El pasado día 19 de enero dio positivo al contagio de coronavirus, por lo cual guardó reposo y confinamiento en su casa, por las recomendaciones médicas, para el cuidado personal y de las demás personas, de acuerdo a información de la Arquidiócesis Metropolitana de León, a través del secretario canciller, David Alba.
Los fieles asistentes a la misa dominical de mediodía se congratularon y alegraron de ver nuevamente al Arzobispo Metropolitano de León, recuperado de salud para reanudar su misión pastoral, con la celebración de la tradicional misa en Catedral.
EXHORTA A RESTABLECER LA PAZ
En su homilía, el pastor católico, replicó el llamado de los obispos del país a los católicos y a las personas de buena voluntad, a ayudar a restablecer la paz en la familia, en el trabajo, en las instituciones sociales, en los medios de comunicación, en la sociedad.
Llamó a respetar a la vida, desde la concepción hasta la muerte natural, el respeto a la dignidad de las personas, a tomar en cuenta la enseñanza de Cristo, que Dios no estorbe en la sociedad.
Pidió a renovar la sociedad que se encuentra agrietada por la violencia en todas sus formas, en todo su efecto como es el vicio, la pobreza, el pecado, la destrucción de las estructuras sociales, la falta de respeto al matrimonio como Dios lo instituyó.
El prelado eclesiástico alertó que los valores esenciales están cambiados, subvertidos, porque la sociedad dice “si no tengo dinero no soy nada, el dinero es necesario, pero no es Dios”.

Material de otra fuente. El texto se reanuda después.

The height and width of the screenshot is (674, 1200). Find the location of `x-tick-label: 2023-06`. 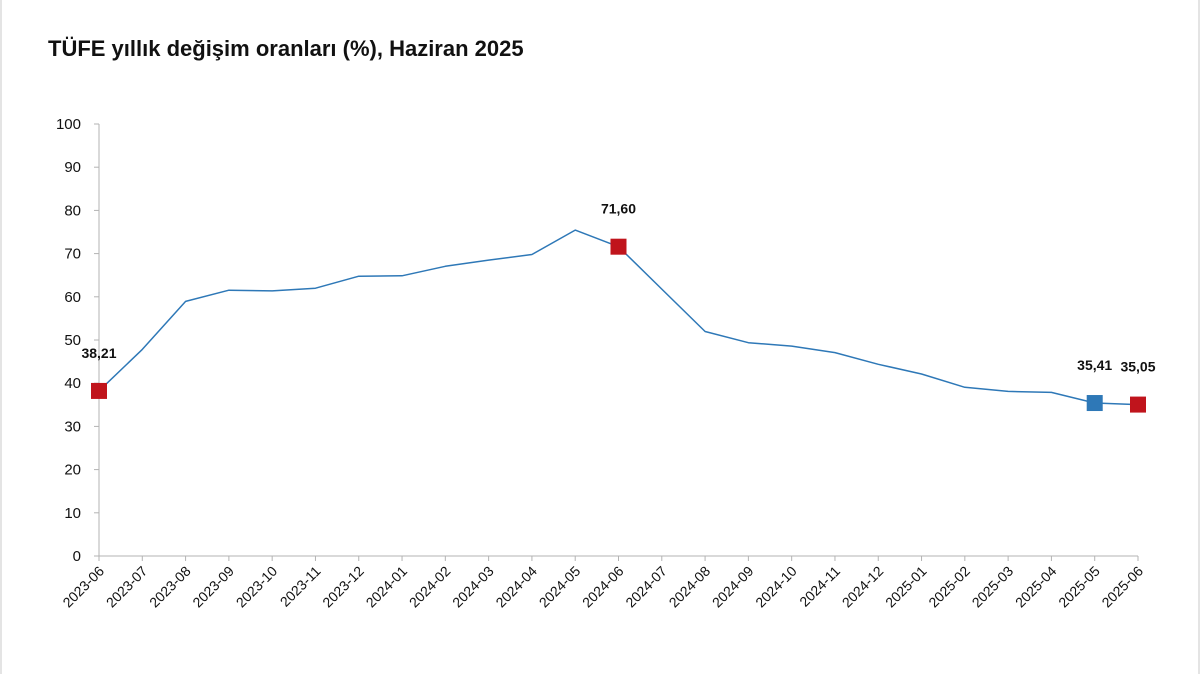

x-tick-label: 2023-06 is located at coordinates (83, 587).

También la sociedad dice “si no tengo poder no soy nada, en la sociedad se necesita quien dirija, pero el poder sin el amor y la justicia no es nada”.
El llamado de los obispos a los católicos es que Jesucristo es el centro de nuestra vida, de nuestra paz, que es el Señor de la historia, pidamos que nos ayude a ser constructores de la paz y ser respetuosos de esta casa común que nos Él no ha dado.